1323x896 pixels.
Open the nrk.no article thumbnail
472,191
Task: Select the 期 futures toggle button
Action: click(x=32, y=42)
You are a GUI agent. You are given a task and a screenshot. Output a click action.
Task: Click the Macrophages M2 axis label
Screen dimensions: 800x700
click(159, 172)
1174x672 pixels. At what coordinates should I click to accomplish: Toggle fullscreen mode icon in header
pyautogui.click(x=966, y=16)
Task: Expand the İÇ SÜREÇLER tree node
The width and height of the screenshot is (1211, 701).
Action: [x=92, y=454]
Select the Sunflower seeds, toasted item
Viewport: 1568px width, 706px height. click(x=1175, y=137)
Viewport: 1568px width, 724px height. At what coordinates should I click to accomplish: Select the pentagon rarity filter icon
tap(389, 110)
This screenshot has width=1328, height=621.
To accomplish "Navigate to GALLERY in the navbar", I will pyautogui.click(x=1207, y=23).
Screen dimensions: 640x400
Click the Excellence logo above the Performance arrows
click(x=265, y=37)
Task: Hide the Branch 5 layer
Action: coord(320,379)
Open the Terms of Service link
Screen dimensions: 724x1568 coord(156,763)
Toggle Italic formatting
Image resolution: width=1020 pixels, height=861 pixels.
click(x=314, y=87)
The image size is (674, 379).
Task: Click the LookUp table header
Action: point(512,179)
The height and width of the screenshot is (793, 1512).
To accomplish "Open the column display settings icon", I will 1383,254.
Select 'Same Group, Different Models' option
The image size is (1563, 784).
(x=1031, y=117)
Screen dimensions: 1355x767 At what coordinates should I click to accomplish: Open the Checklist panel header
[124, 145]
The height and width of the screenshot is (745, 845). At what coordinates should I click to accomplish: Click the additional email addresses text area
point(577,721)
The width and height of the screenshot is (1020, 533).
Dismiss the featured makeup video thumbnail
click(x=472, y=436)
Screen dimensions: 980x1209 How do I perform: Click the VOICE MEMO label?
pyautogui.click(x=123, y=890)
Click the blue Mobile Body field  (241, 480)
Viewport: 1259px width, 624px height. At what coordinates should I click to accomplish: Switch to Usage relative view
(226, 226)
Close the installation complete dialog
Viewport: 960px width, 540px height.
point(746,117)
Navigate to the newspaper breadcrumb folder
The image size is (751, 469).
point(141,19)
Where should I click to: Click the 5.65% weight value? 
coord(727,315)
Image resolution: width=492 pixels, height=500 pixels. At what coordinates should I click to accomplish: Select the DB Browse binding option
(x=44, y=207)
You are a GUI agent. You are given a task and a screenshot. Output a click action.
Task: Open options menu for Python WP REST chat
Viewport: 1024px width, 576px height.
------------------------------------------------
| DIRECTIONS |
From the records above, copy out the line with "The width and height of the screenshot is (1211, 701).", the line with "Close the installation complete dialog", and every line between them, word for word.

| OUTPUT |
The width and height of the screenshot is (1211, 701).
Action: [x=92, y=454]
Select the Sunflower seeds, toasted item
Viewport: 1568px width, 706px height. click(x=1175, y=137)
Viewport: 1568px width, 724px height. At what coordinates should I click to accomplish: Select the pentagon rarity filter icon
tap(389, 110)
This screenshot has width=1328, height=621.
To accomplish "Navigate to GALLERY in the navbar", I will pyautogui.click(x=1207, y=23).
Screen dimensions: 640x400
Click the Excellence logo above the Performance arrows
click(x=265, y=37)
Task: Hide the Branch 5 layer
Action: coord(320,379)
Open the Terms of Service link
Screen dimensions: 724x1568 coord(156,763)
Toggle Italic formatting
Image resolution: width=1020 pixels, height=861 pixels.
click(x=314, y=87)
The image size is (674, 379).
Task: Click the LookUp table header
Action: point(512,179)
The height and width of the screenshot is (793, 1512).
To accomplish "Open the column display settings icon", I will 1383,254.
Select 'Same Group, Different Models' option
The image size is (1563, 784).
(x=1031, y=117)
Screen dimensions: 1355x767 At what coordinates should I click to accomplish: Open the Checklist panel header
[124, 145]
The height and width of the screenshot is (745, 845). At what coordinates should I click to accomplish: Click the additional email addresses text area
point(577,721)
The width and height of the screenshot is (1020, 533).
Dismiss the featured makeup video thumbnail
click(x=472, y=436)
Screen dimensions: 980x1209 How do I perform: Click the VOICE MEMO label?
pyautogui.click(x=123, y=890)
Click the blue Mobile Body field  (241, 480)
Viewport: 1259px width, 624px height. At what coordinates should I click to accomplish: Switch to Usage relative view
(226, 226)
Close the installation complete dialog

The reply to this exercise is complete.